Sky coach Tyler Marsh and his mentor, Aces coach Becky Hammon, have won championships together in Las Vegas. They still call each other ride-or-dies. Hammon misses his calming presence and says they’ll be friends forever. Marsh admires her ability to know when to hound her players and when to lighten up.
This season marked their first apart in years, and both dealt with turbulence. The Aces, who won back-to-back titles in 2022 and 2023 with Marsh on staff, shocked the league by not dominating and falling as low as eighth in the standings. They lost key players Kelsey Plum and Tiffany Hayes in the offseason and, in Marsh’s words, had to “re-identify themselves.”
Hammon agreed: “I just felt like I needed to remind them of who they were because I didn’t feel like we were being who we were supposed to be.”
The Sky had their own identity crisis. They lost glue piece Courtney Vandersloot in the seventh game and endured long stretches without Angel Reese and Ariel Atkins.

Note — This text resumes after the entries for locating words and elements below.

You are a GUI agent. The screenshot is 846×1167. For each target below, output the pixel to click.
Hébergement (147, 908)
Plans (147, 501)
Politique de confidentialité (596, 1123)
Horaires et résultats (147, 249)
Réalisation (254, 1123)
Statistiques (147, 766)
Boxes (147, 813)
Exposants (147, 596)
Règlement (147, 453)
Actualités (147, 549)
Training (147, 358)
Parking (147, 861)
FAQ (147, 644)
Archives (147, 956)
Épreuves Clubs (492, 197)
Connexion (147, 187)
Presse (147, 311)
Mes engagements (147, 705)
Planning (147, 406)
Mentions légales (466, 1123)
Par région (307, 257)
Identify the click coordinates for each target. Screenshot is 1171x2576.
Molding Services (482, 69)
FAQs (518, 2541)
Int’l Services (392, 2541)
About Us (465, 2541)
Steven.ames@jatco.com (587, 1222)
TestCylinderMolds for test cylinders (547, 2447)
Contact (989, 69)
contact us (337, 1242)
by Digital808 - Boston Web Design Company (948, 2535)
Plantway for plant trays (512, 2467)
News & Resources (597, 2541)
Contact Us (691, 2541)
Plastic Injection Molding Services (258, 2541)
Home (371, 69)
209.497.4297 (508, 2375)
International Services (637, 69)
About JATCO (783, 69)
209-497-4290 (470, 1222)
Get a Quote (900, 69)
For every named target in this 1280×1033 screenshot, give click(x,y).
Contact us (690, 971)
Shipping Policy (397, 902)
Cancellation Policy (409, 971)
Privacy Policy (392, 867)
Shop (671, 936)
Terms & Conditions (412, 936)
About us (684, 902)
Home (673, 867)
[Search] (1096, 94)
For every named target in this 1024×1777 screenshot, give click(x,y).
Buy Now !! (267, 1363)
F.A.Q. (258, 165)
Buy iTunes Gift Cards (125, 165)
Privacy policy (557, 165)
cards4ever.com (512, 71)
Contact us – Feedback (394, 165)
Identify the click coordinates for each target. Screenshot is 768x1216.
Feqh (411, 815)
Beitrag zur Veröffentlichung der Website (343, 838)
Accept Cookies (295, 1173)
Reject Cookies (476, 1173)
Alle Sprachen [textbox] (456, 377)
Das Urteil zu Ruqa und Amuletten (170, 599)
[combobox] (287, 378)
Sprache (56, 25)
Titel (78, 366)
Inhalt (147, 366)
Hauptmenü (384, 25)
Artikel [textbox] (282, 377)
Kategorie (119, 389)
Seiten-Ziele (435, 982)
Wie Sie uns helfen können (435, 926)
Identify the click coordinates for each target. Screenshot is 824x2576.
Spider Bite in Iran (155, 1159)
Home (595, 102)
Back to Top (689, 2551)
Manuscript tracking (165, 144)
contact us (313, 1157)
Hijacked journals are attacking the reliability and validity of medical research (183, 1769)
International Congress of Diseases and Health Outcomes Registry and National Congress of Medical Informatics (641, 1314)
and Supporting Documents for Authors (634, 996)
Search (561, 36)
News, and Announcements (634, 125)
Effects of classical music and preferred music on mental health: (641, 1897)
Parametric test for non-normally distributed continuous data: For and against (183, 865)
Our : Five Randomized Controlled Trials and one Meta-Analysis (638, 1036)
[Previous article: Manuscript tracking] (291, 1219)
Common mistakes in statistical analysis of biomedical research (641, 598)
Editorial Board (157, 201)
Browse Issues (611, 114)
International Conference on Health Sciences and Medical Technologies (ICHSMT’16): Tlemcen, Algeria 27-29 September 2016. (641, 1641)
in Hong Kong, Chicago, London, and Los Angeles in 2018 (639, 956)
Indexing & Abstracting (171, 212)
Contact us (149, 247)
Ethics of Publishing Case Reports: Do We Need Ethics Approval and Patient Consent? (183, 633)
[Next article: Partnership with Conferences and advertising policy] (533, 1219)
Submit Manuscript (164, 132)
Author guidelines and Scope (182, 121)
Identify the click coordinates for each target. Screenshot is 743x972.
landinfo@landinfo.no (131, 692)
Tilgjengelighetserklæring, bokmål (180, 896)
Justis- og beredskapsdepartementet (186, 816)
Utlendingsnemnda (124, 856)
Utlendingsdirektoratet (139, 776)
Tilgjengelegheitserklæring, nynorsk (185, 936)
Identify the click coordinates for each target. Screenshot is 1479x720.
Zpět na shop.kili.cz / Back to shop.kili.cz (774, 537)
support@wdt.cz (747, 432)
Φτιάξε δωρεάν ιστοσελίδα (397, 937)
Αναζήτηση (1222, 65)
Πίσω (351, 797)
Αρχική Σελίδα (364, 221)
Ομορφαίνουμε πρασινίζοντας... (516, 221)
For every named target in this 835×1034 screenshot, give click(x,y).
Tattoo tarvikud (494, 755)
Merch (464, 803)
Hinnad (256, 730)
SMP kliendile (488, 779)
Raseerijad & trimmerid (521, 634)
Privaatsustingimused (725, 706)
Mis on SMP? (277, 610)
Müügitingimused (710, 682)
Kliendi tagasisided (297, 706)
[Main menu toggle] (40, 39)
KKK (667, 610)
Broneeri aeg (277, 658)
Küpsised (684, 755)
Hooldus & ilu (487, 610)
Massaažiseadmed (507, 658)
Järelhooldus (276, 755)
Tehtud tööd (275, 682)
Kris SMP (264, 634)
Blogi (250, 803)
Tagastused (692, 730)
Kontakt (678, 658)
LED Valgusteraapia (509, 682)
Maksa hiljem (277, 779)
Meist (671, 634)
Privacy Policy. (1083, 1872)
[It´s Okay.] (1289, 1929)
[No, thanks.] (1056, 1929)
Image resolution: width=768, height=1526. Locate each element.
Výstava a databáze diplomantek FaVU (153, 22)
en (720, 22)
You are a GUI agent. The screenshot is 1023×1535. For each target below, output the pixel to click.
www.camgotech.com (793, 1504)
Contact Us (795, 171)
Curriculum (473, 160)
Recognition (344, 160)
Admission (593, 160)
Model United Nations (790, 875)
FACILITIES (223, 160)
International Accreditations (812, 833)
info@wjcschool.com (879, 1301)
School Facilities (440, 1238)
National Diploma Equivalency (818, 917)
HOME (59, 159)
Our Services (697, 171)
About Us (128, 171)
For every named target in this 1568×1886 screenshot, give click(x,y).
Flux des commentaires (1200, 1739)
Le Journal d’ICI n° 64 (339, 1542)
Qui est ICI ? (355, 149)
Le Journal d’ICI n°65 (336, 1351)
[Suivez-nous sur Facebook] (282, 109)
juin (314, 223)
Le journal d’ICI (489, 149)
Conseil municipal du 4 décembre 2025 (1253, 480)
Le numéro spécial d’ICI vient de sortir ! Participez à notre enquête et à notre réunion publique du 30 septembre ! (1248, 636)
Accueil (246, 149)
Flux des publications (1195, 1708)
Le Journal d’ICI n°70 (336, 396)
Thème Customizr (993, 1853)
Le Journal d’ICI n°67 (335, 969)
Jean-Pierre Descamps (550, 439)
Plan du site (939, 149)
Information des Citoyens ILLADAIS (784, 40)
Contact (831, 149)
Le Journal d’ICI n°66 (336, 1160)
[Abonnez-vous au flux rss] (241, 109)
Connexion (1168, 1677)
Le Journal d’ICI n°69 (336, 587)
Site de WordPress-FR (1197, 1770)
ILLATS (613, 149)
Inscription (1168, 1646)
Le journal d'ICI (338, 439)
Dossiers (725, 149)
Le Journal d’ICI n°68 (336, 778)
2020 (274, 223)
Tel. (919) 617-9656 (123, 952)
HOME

Hammon called that a brutal draw for a first-year coach. “I don’t care how good a coach you are, you could be Phil Jackson and John Wooden, you got to have your best players suited up and playing to win games,” she said.
Reese’s return has restored competitiveness — and offered a glimpse of a future built around her and Kamilla Cardoso controlling the paint. Meanwhile, the Aces have rediscovered themselves and extended their winning streak to 11 with a 79-74 victory against the Sky on Monday at Wintrust Arena. Marsh isn’t surprised: “They’ve got the best player in the world, and one of the best coaches in the world.”
Hammon, now back in the Coach of the Year conversation, said the turnaround came from persistence. “You keep coaching them up. It’s the most repetitive job in the world. It’s like parenting. You just keep repeating, and you just keep teaching and then you put them out there and hope they get it right.”
Self-discovery during recovery
Reese has responded well to her return from a back injury, with her minutes restriction now lifted. But she said she learned important things about herself during her three-week recovery. The most important, she said, was to prioritize herself and put herself first.
“Probably didn’t do that last year and just [tried] to go out there and play through every damn thing,” she said before the Liberty game in New York. “I can’t always do that. When everybody else wants me out there, I can’t do that.”
Now in her third game back, she says she feels good and motivated to finish strong. And Marsh plans to keep leaning on her as the season winds down.
“She understands how high-volume minutes she’s going to play, but she understands that we need her, and she’s willing to do whatever for our team,” he said.